START RECORDS SUPPLIED
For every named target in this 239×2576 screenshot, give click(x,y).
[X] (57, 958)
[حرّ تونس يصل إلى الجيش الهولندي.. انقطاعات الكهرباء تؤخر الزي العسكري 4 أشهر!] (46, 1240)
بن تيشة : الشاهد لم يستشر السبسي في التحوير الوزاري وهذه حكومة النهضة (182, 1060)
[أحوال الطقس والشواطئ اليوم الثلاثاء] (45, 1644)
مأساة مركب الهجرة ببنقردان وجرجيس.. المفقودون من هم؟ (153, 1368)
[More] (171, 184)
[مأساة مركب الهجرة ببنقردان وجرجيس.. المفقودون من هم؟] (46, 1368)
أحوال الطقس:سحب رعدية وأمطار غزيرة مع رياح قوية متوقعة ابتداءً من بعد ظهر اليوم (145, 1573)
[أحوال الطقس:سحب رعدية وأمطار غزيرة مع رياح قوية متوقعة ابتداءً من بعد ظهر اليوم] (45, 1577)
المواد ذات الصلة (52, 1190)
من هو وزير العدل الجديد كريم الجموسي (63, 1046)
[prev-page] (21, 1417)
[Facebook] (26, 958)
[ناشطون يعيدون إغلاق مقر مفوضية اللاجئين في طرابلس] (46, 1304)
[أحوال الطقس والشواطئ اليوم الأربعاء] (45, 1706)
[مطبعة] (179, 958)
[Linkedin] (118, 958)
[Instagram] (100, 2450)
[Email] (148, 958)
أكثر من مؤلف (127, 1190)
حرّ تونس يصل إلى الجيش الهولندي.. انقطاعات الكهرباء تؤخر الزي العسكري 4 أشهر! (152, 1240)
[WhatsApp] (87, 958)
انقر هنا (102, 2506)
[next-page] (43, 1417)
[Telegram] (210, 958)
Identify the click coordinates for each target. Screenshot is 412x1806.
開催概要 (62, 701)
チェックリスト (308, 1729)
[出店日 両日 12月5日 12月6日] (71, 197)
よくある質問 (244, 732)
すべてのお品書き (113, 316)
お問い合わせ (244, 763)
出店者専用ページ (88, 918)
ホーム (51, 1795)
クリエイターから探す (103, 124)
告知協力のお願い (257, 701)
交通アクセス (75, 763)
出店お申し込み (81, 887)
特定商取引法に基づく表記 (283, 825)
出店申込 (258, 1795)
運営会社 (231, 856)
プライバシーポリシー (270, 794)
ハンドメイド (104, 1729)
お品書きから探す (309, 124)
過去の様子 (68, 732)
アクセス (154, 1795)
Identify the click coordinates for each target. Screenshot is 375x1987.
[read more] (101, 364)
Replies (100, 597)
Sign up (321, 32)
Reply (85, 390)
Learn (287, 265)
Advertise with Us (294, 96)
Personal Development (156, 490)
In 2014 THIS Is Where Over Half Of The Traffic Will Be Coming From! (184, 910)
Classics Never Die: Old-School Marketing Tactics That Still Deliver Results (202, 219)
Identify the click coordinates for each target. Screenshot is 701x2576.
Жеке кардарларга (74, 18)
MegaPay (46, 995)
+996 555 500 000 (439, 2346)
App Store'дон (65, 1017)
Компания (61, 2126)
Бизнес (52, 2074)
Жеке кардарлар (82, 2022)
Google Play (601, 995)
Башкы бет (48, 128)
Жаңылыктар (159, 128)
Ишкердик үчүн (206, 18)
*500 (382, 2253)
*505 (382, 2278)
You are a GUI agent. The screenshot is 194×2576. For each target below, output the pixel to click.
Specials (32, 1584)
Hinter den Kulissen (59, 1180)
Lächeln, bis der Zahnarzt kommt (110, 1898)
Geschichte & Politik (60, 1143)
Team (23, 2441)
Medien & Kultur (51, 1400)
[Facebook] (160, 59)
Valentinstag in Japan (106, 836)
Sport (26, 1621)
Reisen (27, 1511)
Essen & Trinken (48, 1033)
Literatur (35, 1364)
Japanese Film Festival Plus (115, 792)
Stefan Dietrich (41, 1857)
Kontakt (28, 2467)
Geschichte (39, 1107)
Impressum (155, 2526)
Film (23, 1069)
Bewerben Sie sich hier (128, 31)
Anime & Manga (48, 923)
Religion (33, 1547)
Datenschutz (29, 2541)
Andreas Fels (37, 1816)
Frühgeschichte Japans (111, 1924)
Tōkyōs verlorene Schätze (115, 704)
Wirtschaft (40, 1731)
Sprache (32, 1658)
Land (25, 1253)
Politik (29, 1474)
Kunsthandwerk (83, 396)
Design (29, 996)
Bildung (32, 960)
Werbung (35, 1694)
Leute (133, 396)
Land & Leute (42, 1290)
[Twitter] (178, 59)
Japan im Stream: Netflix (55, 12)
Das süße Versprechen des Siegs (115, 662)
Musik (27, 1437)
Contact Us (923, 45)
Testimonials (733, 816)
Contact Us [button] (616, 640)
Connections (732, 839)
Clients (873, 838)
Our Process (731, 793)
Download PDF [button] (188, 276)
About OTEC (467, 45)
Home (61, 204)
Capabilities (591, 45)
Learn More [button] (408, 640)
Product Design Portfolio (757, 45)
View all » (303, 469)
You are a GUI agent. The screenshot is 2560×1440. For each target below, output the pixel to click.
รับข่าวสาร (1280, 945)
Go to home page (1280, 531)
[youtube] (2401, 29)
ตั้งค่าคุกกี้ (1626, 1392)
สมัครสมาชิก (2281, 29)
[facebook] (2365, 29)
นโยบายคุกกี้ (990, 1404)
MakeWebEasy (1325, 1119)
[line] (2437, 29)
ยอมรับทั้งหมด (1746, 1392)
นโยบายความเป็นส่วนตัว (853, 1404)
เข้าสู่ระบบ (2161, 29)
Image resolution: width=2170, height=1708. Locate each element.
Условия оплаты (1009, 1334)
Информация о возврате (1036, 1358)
END RECORDS SUPPLIED
= WHAT TO PRODUCE =
Make an exact copy of the lines running from the one with "[youtube] (2401, 29)" to the last line of the listing, including both ends.

= TASK RESPONSE =
[youtube] (2401, 29)
ตั้งค่าคุกกี้ (1626, 1392)
สมัครสมาชิก (2281, 29)
[facebook] (2365, 29)
นโยบายคุกกี้ (990, 1404)
MakeWebEasy (1325, 1119)
[line] (2437, 29)
ยอมรับทั้งหมด (1746, 1392)
นโยบายความเป็นส่วนตัว (853, 1404)
เข้าสู่ระบบ (2161, 29)
Image resolution: width=2170, height=1708. Locate each element.
Условия оплаты (1009, 1334)
Информация о возврате (1036, 1358)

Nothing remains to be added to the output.